And and really looking at the where AI was heading was was really exciting back in that day because, you know, we we did have a hunch that it was going to be very impactful technology, but we obviously didn't know it was gonna take off this fast and this this wide across, many industries.
Yeah. So so short end of it is I decided to put my medical training on hold and to start a an AI, a medical coding company called Semantic Health. And our vision for Semantic when we started it in two thousand nineteen was to start to apply this type of technology to our revenue cycle, our coding, auditing, and CDI processes so that we can, make sure that the the medical coders and the auditors are able to review all of that messy clinical documentation, get all the codes, that they need to on the claim, and to do it as accurately and as fast as possible.
So that's the company we've been building over the last five years now. We've, recently been acquired by AAPC, which is one of the largest organizations that credentials medical coders, and we're very excited to be, working with them and with the APC team to really continue building AI products for coders, auditors, and CDI specialists. So that's a little bit about me.

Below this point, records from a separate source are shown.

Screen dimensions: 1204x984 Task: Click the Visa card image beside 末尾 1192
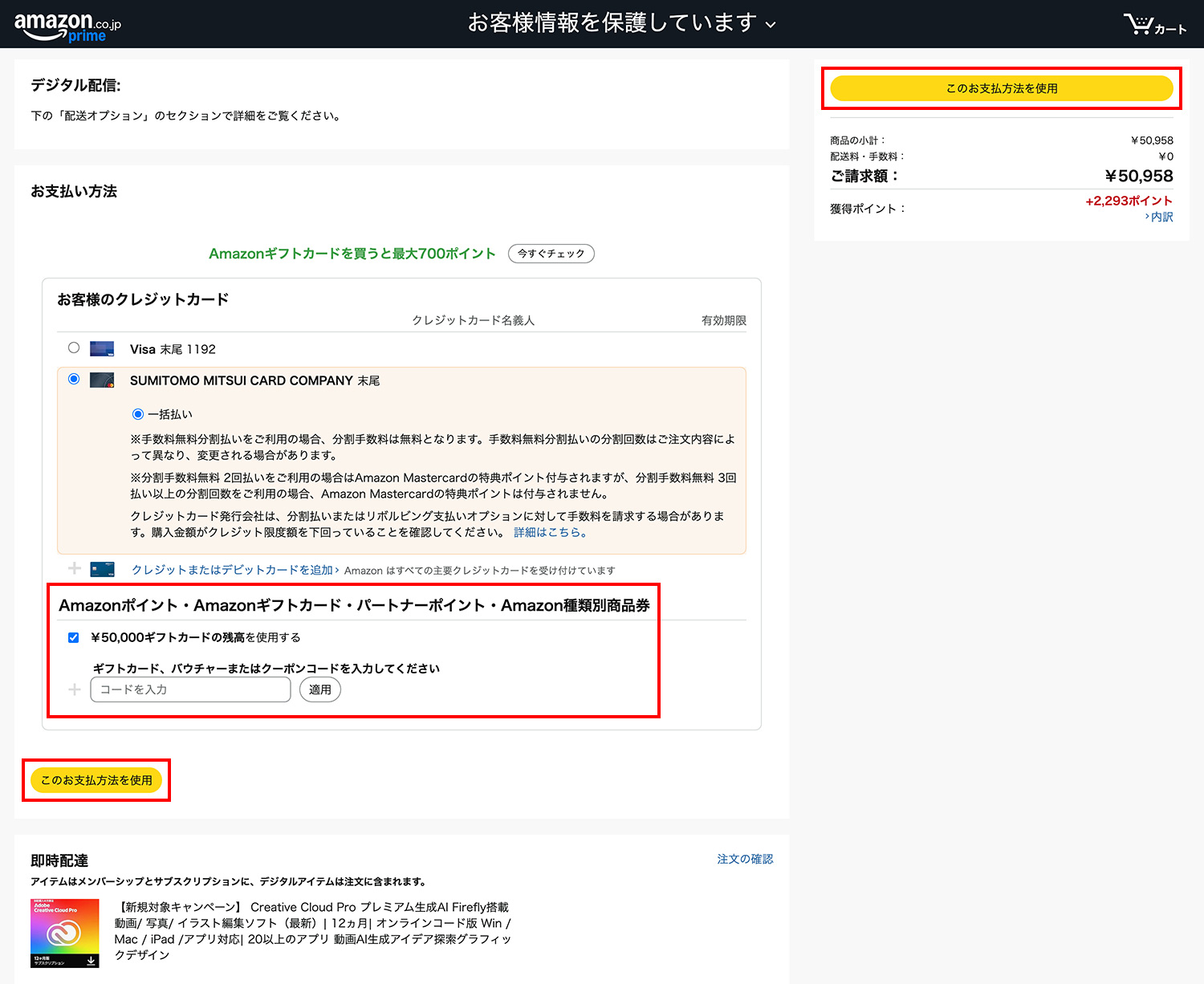[x=102, y=348]
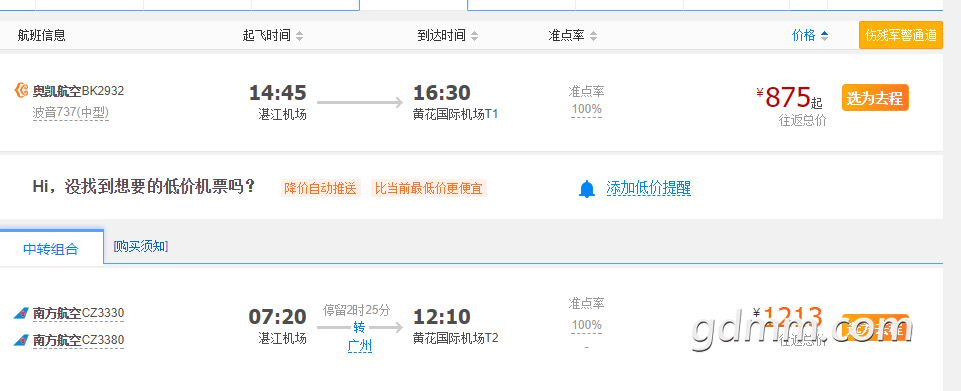The height and width of the screenshot is (391, 961).
Task: Click the 添加低价提醒 link
Action: tap(648, 188)
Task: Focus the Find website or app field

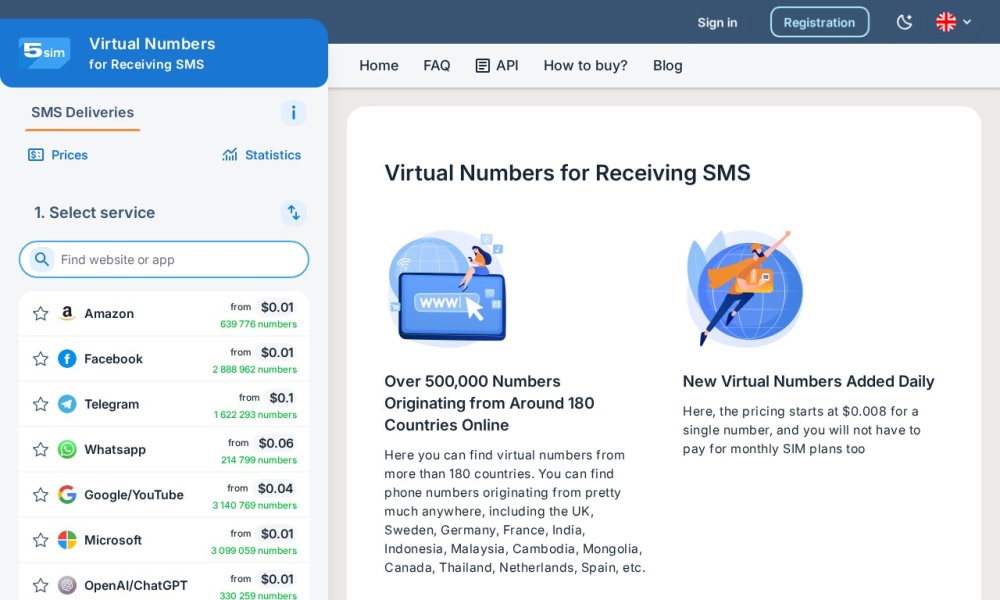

Awesome. Thank you so much, Nick. That's it's fascinating, because you were kinda ahead of the curve, if you were doing this in two thousand eighteen, two thousand nineteen, but it seemed like the timing like, everyone that I know in coding has talked about AI, and it seemed like you kind of were ahead of a few years developed this.
Yeah.
And it's really taken off. And and so, yeah, we're really excited. So let me just ask you quick. I know, you know, you were in medical school.
Like, what's your technology background? Like, how do you just learn this stuff yourself? I mean, you're very smart, but tell me a little bit about that.
Yeah, that was that that's also a funny story. I I wasn't in a I wasn't in a computer science background or degree, but I did teach myself how to code very early on in undergrad.
And, so I was I was actually in pre med and then picked up Python was my first language, which which really is the best language for AI and and building machine learning applications.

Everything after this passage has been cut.